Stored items
↓↓↓

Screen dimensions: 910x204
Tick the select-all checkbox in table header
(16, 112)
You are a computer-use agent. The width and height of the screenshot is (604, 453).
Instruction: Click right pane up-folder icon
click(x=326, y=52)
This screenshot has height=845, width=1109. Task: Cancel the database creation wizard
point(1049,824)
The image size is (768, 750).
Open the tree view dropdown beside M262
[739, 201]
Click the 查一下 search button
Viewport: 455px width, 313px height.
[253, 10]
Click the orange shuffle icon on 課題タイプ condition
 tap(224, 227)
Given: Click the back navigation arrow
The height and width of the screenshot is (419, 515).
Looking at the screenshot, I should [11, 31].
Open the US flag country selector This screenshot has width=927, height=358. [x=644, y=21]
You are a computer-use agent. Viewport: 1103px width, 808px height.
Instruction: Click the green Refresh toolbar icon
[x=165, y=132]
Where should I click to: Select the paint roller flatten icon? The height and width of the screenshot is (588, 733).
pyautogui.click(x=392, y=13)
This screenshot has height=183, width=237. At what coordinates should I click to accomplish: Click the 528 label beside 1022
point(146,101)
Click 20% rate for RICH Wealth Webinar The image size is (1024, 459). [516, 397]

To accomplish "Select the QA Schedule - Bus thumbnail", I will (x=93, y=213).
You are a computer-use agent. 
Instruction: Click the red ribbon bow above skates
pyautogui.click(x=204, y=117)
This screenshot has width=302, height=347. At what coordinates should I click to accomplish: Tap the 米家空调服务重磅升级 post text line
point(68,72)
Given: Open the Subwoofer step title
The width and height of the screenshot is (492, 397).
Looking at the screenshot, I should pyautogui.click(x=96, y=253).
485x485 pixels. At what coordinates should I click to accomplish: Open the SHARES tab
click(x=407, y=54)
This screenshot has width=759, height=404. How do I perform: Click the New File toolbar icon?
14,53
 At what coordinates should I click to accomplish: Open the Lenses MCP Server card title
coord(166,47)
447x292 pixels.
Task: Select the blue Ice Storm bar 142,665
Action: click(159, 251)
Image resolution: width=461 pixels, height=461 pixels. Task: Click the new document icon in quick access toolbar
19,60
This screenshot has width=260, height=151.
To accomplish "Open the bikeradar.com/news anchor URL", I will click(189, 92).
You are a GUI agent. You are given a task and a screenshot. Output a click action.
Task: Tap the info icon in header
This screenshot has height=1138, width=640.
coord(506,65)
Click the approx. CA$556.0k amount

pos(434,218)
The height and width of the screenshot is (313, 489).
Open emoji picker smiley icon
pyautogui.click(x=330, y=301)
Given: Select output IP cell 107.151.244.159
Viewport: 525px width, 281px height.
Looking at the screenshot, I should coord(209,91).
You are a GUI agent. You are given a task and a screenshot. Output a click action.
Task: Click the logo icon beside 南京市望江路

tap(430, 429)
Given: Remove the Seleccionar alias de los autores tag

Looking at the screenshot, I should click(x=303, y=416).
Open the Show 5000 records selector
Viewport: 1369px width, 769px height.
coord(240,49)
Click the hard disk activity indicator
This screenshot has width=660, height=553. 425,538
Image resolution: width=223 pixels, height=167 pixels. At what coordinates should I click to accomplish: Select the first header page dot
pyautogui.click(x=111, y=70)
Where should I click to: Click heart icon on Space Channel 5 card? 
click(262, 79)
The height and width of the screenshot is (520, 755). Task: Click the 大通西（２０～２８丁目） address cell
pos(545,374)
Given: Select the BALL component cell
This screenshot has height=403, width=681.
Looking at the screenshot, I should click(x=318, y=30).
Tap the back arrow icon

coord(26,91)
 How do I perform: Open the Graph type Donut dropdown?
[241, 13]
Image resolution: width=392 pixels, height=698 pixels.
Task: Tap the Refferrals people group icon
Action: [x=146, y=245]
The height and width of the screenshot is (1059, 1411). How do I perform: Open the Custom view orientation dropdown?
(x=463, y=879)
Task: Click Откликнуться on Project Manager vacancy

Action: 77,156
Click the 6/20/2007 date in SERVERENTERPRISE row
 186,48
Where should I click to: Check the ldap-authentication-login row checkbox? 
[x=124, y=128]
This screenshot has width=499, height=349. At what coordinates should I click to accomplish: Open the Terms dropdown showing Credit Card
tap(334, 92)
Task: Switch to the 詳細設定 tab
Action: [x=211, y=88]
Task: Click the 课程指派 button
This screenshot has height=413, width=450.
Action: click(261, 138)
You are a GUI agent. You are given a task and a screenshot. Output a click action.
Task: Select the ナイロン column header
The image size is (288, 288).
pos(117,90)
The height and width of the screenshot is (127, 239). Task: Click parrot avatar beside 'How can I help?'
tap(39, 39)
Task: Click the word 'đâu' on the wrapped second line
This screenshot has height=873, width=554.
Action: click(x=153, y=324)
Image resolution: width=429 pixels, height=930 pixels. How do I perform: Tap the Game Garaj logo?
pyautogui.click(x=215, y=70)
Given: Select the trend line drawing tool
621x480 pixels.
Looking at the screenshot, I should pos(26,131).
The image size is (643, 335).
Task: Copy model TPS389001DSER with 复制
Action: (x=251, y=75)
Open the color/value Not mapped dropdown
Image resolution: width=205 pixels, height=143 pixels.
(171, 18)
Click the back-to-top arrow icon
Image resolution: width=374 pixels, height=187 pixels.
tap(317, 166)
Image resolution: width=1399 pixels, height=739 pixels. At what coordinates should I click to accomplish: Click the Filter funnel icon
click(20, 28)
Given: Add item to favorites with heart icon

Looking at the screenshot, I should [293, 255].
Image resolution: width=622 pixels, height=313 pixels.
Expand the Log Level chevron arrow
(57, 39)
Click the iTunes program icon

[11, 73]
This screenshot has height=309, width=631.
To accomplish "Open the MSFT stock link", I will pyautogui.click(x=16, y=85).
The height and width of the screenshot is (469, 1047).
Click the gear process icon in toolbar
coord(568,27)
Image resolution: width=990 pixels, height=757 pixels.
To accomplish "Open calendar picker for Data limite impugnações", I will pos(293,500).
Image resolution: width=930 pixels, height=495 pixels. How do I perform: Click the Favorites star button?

↑↑↑

**Task description:**
Repeat the records word for word.

**Reply:**
Screen dimensions: 910x204
Tick the select-all checkbox in table header
(16, 112)
You are a computer-use agent. The width and height of the screenshot is (604, 453).
Instruction: Click right pane up-folder icon
click(x=326, y=52)
This screenshot has height=845, width=1109. Task: Cancel the database creation wizard
point(1049,824)
The image size is (768, 750).
Open the tree view dropdown beside M262
[739, 201]
Click the 查一下 search button
Viewport: 455px width, 313px height.
[253, 10]
Click the orange shuffle icon on 課題タイプ condition
 tap(224, 227)
Given: Click the back navigation arrow
The height and width of the screenshot is (419, 515).
Looking at the screenshot, I should [11, 31].
Open the US flag country selector This screenshot has width=927, height=358. [x=644, y=21]
You are a computer-use agent. Viewport: 1103px width, 808px height.
Instruction: Click the green Refresh toolbar icon
[x=165, y=132]
Where should I click to: Select the paint roller flatten icon? The height and width of the screenshot is (588, 733).
pyautogui.click(x=392, y=13)
This screenshot has height=183, width=237. At what coordinates should I click to accomplish: Click the 528 label beside 1022
point(146,101)
Click 20% rate for RICH Wealth Webinar The image size is (1024, 459). [516, 397]

To accomplish "Select the QA Schedule - Bus thumbnail", I will (x=93, y=213).
You are a computer-use agent. 
Instruction: Click the red ribbon bow above skates
pyautogui.click(x=204, y=117)
This screenshot has width=302, height=347. At what coordinates should I click to accomplish: Tap the 米家空调服务重磅升级 post text line
point(68,72)
Given: Open the Subwoofer step title
The width and height of the screenshot is (492, 397).
Looking at the screenshot, I should pyautogui.click(x=96, y=253).
485x485 pixels. At what coordinates should I click to accomplish: Open the SHARES tab
click(x=407, y=54)
This screenshot has width=759, height=404. How do I perform: Click the New File toolbar icon?
14,53
 At what coordinates should I click to accomplish: Open the Lenses MCP Server card title
coord(166,47)
447x292 pixels.
Task: Select the blue Ice Storm bar 142,665
Action: click(159, 251)
Image resolution: width=461 pixels, height=461 pixels. Task: Click the new document icon in quick access toolbar
19,60
This screenshot has width=260, height=151.
To accomplish "Open the bikeradar.com/news anchor URL", I will click(189, 92).
You are a GUI agent. You are given a task and a screenshot. Output a click action.
Task: Tap the info icon in header
This screenshot has height=1138, width=640.
coord(506,65)
Click the approx. CA$556.0k amount

pos(434,218)
The height and width of the screenshot is (313, 489).
Open emoji picker smiley icon
pyautogui.click(x=330, y=301)
Given: Select output IP cell 107.151.244.159
Viewport: 525px width, 281px height.
Looking at the screenshot, I should coord(209,91).
You are a GUI agent. You are given a task and a screenshot. Output a click action.
Task: Click the logo icon beside 南京市望江路

tap(430, 429)
Given: Remove the Seleccionar alias de los autores tag

Looking at the screenshot, I should click(x=303, y=416).
Open the Show 5000 records selector
Viewport: 1369px width, 769px height.
coord(240,49)
Click the hard disk activity indicator
This screenshot has width=660, height=553. 425,538
Image resolution: width=223 pixels, height=167 pixels. At what coordinates should I click to accomplish: Select the first header page dot
pyautogui.click(x=111, y=70)
Where should I click to: Click heart icon on Space Channel 5 card? 
click(262, 79)
The height and width of the screenshot is (520, 755). Task: Click the 大通西（２０～２８丁目） address cell
pos(545,374)
Given: Select the BALL component cell
This screenshot has height=403, width=681.
Looking at the screenshot, I should click(x=318, y=30).
Tap the back arrow icon

coord(26,91)
 How do I perform: Open the Graph type Donut dropdown?
[241, 13]
Image resolution: width=392 pixels, height=698 pixels.
Task: Tap the Refferrals people group icon
Action: [x=146, y=245]
The height and width of the screenshot is (1059, 1411). How do I perform: Open the Custom view orientation dropdown?
(x=463, y=879)
Task: Click Откликнуться on Project Manager vacancy

Action: 77,156
Click the 6/20/2007 date in SERVERENTERPRISE row
 186,48
Where should I click to: Check the ldap-authentication-login row checkbox? 
[x=124, y=128]
This screenshot has width=499, height=349. At what coordinates should I click to accomplish: Open the Terms dropdown showing Credit Card
tap(334, 92)
Task: Switch to the 詳細設定 tab
Action: [x=211, y=88]
Task: Click the 课程指派 button
This screenshot has height=413, width=450.
Action: click(261, 138)
You are a GUI agent. You are given a task and a screenshot. Output a click action.
Task: Select the ナイロン column header
The image size is (288, 288).
pos(117,90)
The height and width of the screenshot is (127, 239). Task: Click parrot avatar beside 'How can I help?'
tap(39, 39)
Task: Click the word 'đâu' on the wrapped second line
This screenshot has height=873, width=554.
Action: click(x=153, y=324)
Image resolution: width=429 pixels, height=930 pixels. How do I perform: Tap the Game Garaj logo?
pyautogui.click(x=215, y=70)
Given: Select the trend line drawing tool
621x480 pixels.
Looking at the screenshot, I should pos(26,131).
The image size is (643, 335).
Task: Copy model TPS389001DSER with 复制
Action: (x=251, y=75)
Open the color/value Not mapped dropdown
Image resolution: width=205 pixels, height=143 pixels.
(171, 18)
Click the back-to-top arrow icon
Image resolution: width=374 pixels, height=187 pixels.
tap(317, 166)
Image resolution: width=1399 pixels, height=739 pixels. At what coordinates should I click to accomplish: Click the Filter funnel icon
click(20, 28)
Given: Add item to favorites with heart icon

Looking at the screenshot, I should [293, 255].
Image resolution: width=622 pixels, height=313 pixels.
Expand the Log Level chevron arrow
(57, 39)
Click the iTunes program icon

[11, 73]
This screenshot has height=309, width=631.
To accomplish "Open the MSFT stock link", I will pyautogui.click(x=16, y=85).
The height and width of the screenshot is (469, 1047).
Click the gear process icon in toolbar
coord(568,27)
Image resolution: width=990 pixels, height=757 pixels.
To accomplish "Open calendar picker for Data limite impugnações", I will pos(293,500).
Image resolution: width=930 pixels, height=495 pixels. How do I perform: Click the Favorites star button?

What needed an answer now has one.